Here are some of my suggestions. Remember, these are just my suggestions, not financial advice.
1. Expand Tax-Advantaged Investments
Though the poster has maxed out traditional retirement accounts, they could explore other tax-advantaged options like:
- Health Savings Accounts (HSAs): If you qualify, an HSA offers triple tax advantages and can be used for future healthcare expenses or as an additional retirement tool.
- 529 Plans: If you plan to support education for yourself, your children, or future family members, a 529 plan offers tax benefits for educational expenses.
2. Invest Beyond Retirement
While this poster is planning well in advance for retirement, I’d also recommend placing money in a taxable brokerage account to build wealth with fewer restrictions, such as:
- Index Funds and ETFs: Using index funds and ETFs as investment vehicles is typically a good play. I recommend that the poster continue with this plan.
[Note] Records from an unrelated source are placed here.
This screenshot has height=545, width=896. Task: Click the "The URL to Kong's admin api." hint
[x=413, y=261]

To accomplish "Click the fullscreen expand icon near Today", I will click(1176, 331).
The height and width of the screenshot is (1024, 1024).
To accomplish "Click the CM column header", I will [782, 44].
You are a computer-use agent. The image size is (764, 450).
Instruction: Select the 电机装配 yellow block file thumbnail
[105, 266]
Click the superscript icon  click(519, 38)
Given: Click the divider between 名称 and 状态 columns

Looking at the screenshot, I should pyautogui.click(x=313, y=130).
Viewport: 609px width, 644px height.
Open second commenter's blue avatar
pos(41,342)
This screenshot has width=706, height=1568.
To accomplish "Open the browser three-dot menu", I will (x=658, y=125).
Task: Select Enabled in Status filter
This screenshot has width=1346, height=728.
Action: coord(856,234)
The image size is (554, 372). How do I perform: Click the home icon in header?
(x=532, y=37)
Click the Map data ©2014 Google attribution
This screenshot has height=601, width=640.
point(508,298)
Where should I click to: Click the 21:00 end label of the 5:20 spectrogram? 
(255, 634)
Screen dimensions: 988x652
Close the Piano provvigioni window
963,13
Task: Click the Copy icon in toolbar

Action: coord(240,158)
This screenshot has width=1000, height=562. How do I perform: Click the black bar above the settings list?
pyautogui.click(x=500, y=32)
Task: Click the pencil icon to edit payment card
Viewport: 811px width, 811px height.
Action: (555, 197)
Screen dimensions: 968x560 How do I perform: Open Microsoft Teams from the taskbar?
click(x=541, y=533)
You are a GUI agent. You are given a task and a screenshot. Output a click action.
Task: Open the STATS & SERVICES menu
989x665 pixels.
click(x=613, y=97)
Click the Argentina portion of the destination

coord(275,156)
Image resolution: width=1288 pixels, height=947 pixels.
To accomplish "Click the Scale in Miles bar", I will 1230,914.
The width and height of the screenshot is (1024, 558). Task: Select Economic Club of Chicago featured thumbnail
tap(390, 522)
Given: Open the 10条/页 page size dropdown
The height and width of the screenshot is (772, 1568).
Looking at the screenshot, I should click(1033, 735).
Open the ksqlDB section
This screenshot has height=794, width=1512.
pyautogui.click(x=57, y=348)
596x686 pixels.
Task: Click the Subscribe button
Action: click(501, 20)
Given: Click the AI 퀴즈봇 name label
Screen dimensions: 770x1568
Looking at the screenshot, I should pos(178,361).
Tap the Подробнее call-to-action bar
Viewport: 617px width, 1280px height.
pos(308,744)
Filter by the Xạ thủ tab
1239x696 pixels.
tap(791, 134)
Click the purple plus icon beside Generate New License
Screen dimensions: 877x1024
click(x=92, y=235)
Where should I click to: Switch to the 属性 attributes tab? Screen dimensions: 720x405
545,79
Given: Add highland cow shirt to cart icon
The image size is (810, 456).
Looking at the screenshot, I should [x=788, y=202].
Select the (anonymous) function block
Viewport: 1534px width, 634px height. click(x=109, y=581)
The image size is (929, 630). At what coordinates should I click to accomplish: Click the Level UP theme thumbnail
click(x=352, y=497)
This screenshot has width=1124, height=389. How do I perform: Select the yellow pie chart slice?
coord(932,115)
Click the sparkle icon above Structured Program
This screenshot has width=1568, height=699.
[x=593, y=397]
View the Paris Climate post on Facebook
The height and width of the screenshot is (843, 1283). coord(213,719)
- Dividend Stocks: A portfolio of dividend-paying stocks can provide passive income over time.
3. Alternative Investments for Diversification
That said, I don’t recommend placing all the extra money in stocks. There are other vehicles you can invest in, too:
- Real Estate: Consider rental properties, REITs, or real estate crowdfunding platforms to generate passive income and diversify beyond stocks.
- Private Equity or Venture Capital: If you’re open to higher risk, these can offer significant returns.
- Precious Metals or Commodities: Gold, silver, or commodity ETFs can hedge against inflation.
4. Optimize for Liquidity and Opportunity
The poster does have substantial savings in a savings account that is easy to access. For our readers who don’t have some cash saved up, I absolutely recommend keeping some cash in a place that’s very liquid. A high-yield savings account or money market funds are solid ideas!
5. Leverage Your Financial Position
Our Redditor is saving 12K a month, which is a substantial amount. This opens doors to a few different strategies:
- Real Estate Leverage: Use your savings for down payments on properties, allowing appreciation to work in your favor.
- Tax-Efficient Investing: Work with a financial advisor to optimize asset allocation and minimize tax liabilities.
6. Focus on Future Goals
The poster did not talk much about his future goals. However, I highly recommend keeping those long-term objectives in mind when deciding what you invest your money in.
For instance, if the Redditor is planning on early retirement, it’s important to calculate how much money he’d need to retire and keep that goal in mind. Though he is single now, he might not be forever. If he sees a family in his future, considering trust or donor-advised funds is a solid choice.